ПОСТАВЛЕННАЯ ЗАДАЧА: Перечислите всё, что, согласно приведённому ниже отрывку о взглядах Бутру, появляется в высших рангах иерархии существ.

ПРИВЕДЁННЫЙ ОТРЫВОК:
►
Бутру, суммируя свою диссертацию «О случайности законов природы» (La contingence des Lois de la Nature), ясно указывает в своей заключительной главе на свою веру в случайность, свободу и творчество. Старая поговорка «ничто не теряется, ничто не создается», к которой наука, кажется, склонна привязываться, не имеет абсолютной ценности, ибо в иерархии существ случайность, свобода, новизна появляются в высших рангах. Существует, несомненно, принцип сохранения, но это не должно приводить нас к отрицанию существования и действия другого принципа — принципа творчества. Мир поднимается от неорганических к органическим формам, от материи к духу, и в самом человеке от простой чувствительности к интеллекту, с его способностью критиковать и наблюдать, и к воле, способной действовать на вещи и изменять их посредством свободы.
◄
СТРОКИ ДАННЫХ:
►
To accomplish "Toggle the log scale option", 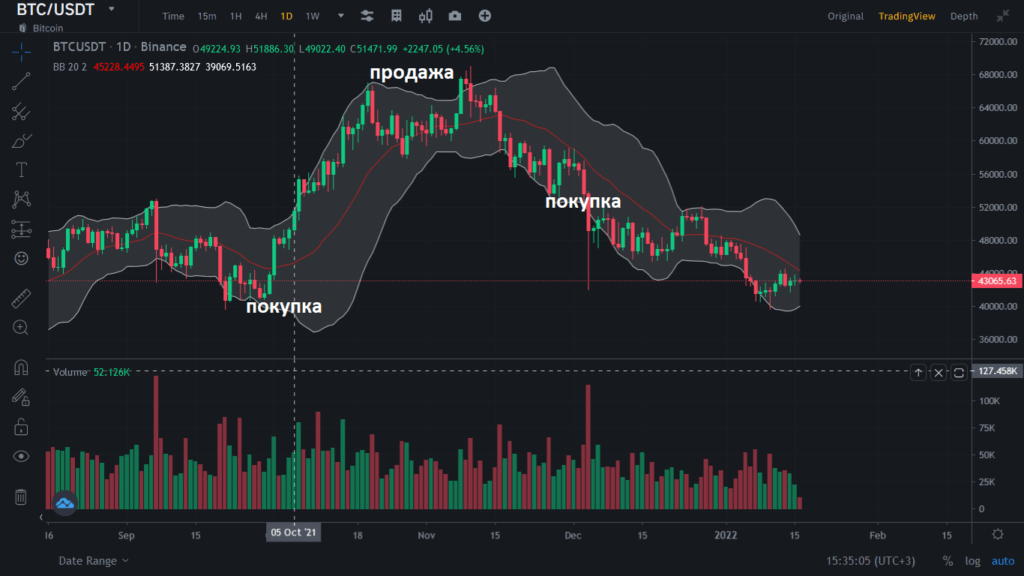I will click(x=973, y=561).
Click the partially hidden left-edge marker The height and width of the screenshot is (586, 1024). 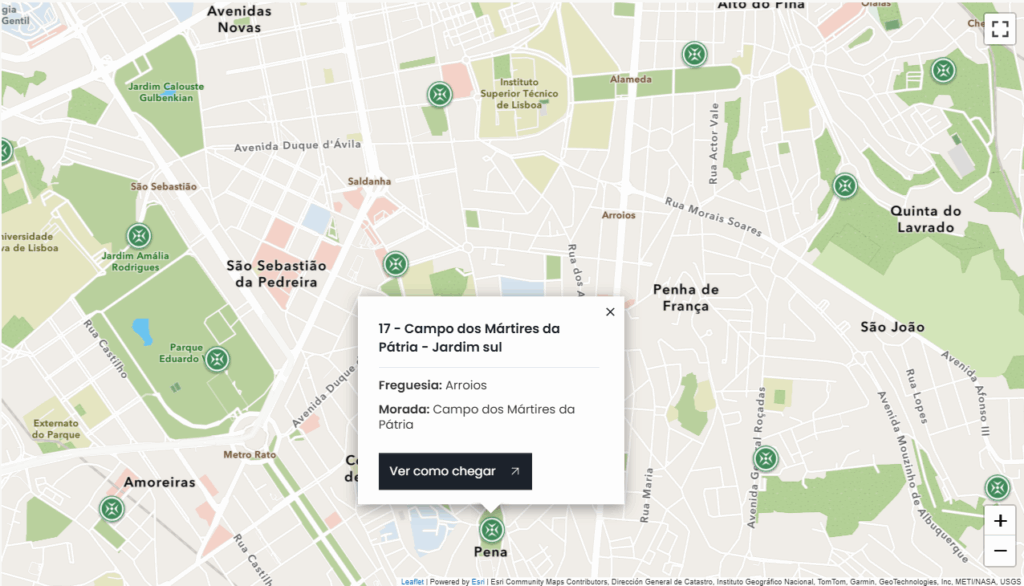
◄
ПОЛУЧЕННЫЙ РЕЗУЛЬТАТ: Случайность, свобода, новизна.